Don’t fall into the n=1 trap
This analytical pattern is not confined to politics. It appears, more quietly but just as frequently, in marketing decision-making.
A senior stakeholder dismisses a channel because they personally never notice it. A piece of creative is diluted because it feels inelegant to an internal audience. A proposition is questioned because it would not appeal to the people in the room. Each reaction is sincere, informed, and grounded in real experience. And each carries the same structural weakness: representational distortion.
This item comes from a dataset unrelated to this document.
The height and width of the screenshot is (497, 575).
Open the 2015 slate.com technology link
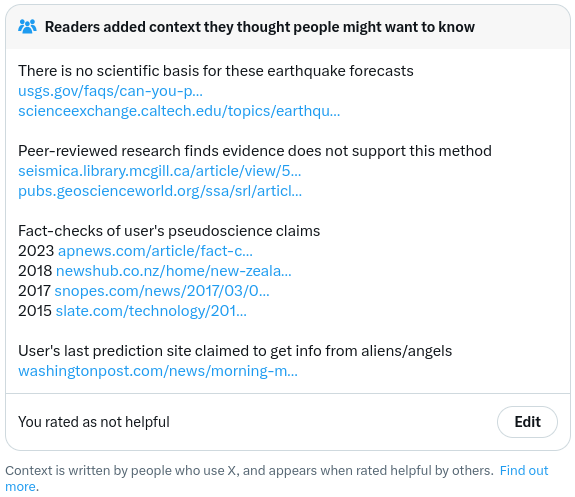click(151, 311)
Marketing professionals, particularly at senior levels, occupy economic, informational, and cultural positions that are materially different from those of the average buyer. They are more media literate, more advertising-aware, more digitally saturated, and often more affluent.
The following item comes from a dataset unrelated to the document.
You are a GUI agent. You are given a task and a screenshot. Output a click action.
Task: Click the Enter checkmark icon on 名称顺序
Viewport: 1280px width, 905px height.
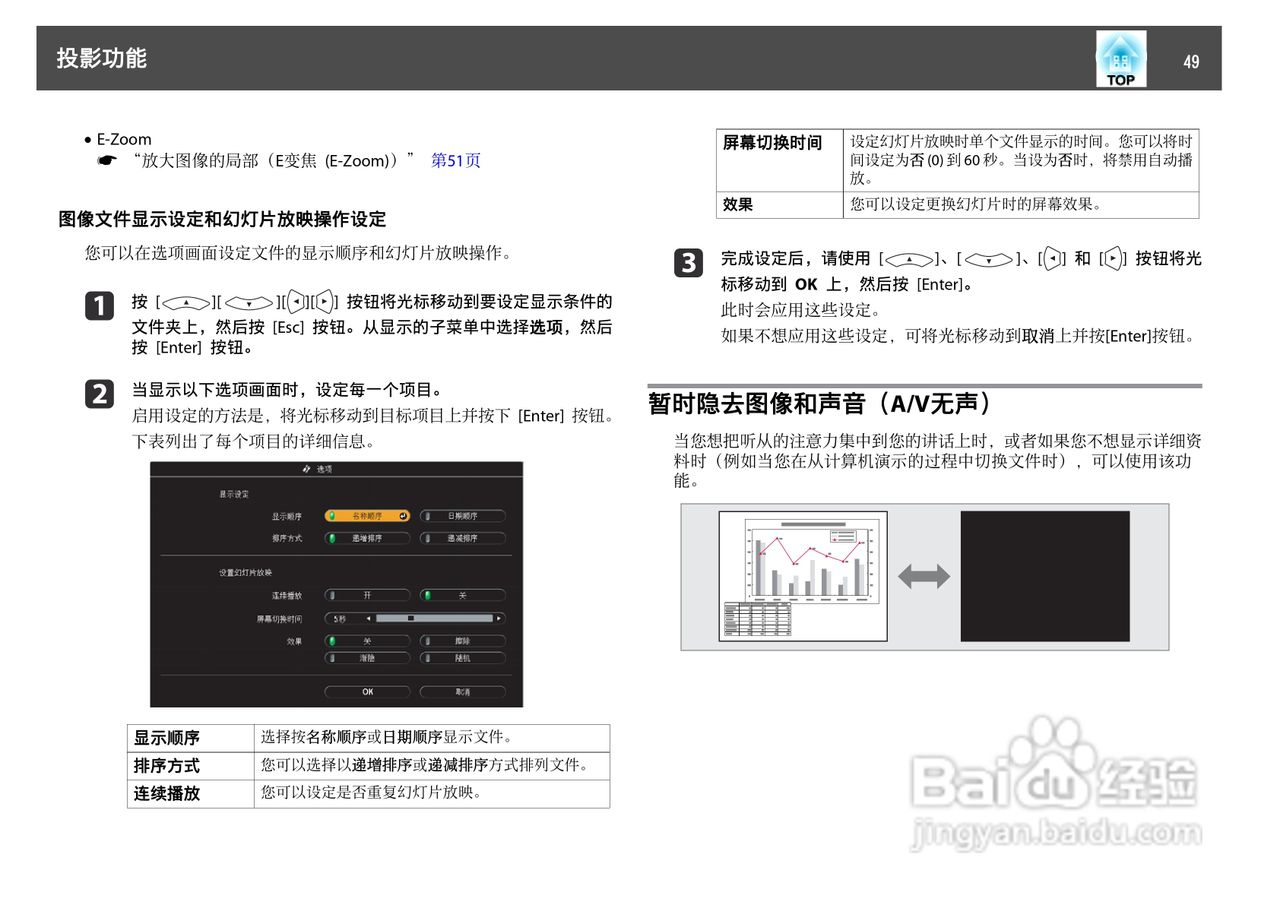click(x=403, y=516)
Their attention habits, platform usage, and purchase triggers are therefore systematically atypical. They get bored with their own ads faster than the people they want to buy their stuff, they believe TV is dead, and they think TikTok is just for teens. When their intuition is used as a proxy for audience behaviour, analysis quietly collapses into n=1 reasoning.
The parallel is epistemological rather than ideological. Just as a leader’s personal wealth trajectory offers a poor lens through which to judge national economic well-being, a marketer’s personal response offers a poor proxy for market response at scale. Both are valid data points. Neither is a sufficient dataset.
The risk lies in how persuasive a singular experience feels. It is vivid, immediate, and internally consistent. Markets, by contrast, are plural, noisy, and probabilistic. They are shaped by millions of heterogeneous behaviours, not by the sensibilities of those observing them most closely. Personal perception can generate hypotheses; it cannot substitute for evidence.
Economic narratives built on personal prosperity risk misreading national reality. Marketing strategies built on personal preference risk misreading the market. In both cases, the underlying error is the same: mistaking a privileged vantage point for a representative one.
And in any probabilistic system — economic or commercial — n=1 is not merely incomplete. It is often actively misleading.